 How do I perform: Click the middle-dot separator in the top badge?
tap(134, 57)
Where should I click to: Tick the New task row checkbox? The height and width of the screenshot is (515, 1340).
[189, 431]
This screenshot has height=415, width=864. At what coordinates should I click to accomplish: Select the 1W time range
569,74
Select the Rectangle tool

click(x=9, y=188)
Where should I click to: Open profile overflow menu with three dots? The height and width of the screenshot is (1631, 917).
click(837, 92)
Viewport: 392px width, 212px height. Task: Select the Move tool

____________

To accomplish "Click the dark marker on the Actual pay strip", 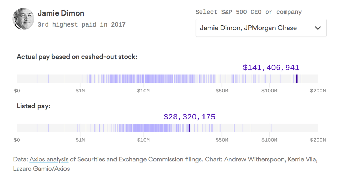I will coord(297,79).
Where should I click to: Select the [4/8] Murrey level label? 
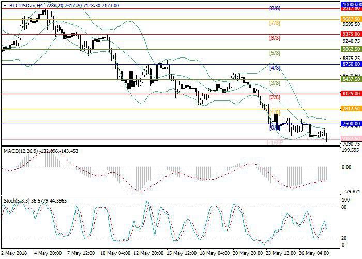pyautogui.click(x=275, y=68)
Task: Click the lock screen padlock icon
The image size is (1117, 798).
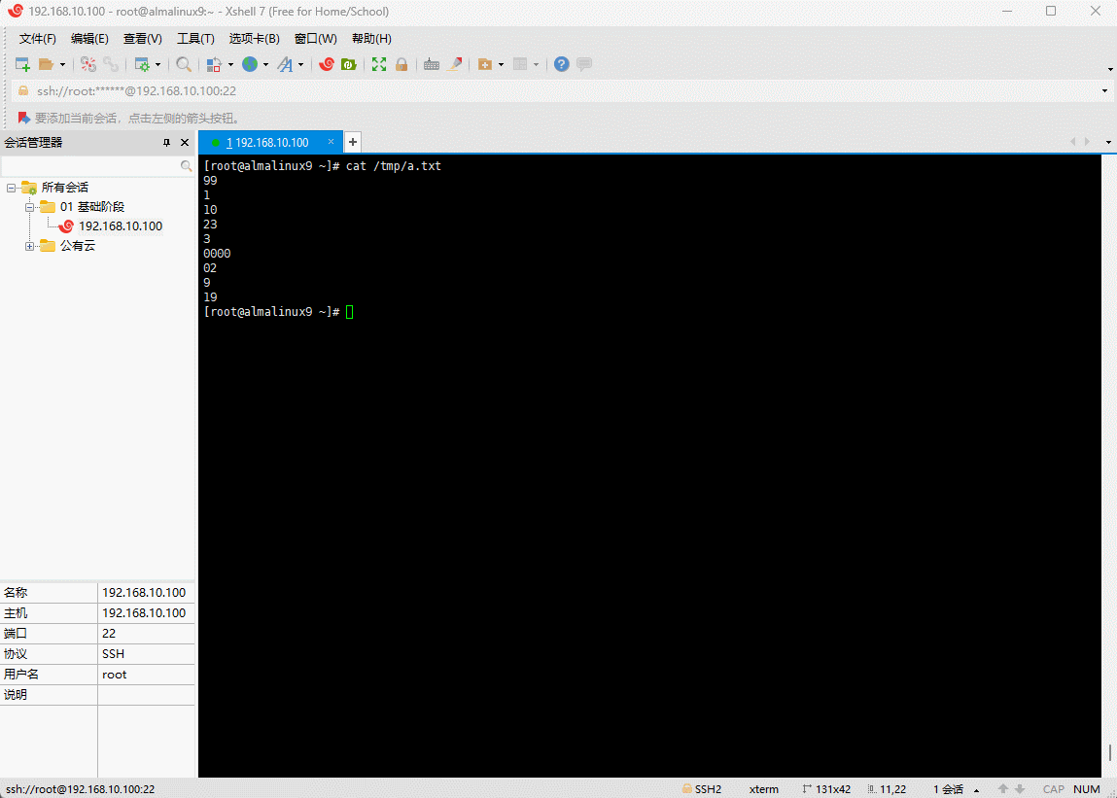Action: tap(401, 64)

____________

In the listing above, find the line with "This screenshot has" and the line with "Viewport: 392px width, 212px", then reproduce both and every line between them exactly.

This screenshot has height=415, width=864. At what coordinates should I click to accomplish: Select the 1W time range
569,74
Select the Rectangle tool

click(x=9, y=188)
Where should I click to: Open profile overflow menu with three dots? The height and width of the screenshot is (1631, 917).
click(837, 92)
Viewport: 392px width, 212px height. Task: Select the Move tool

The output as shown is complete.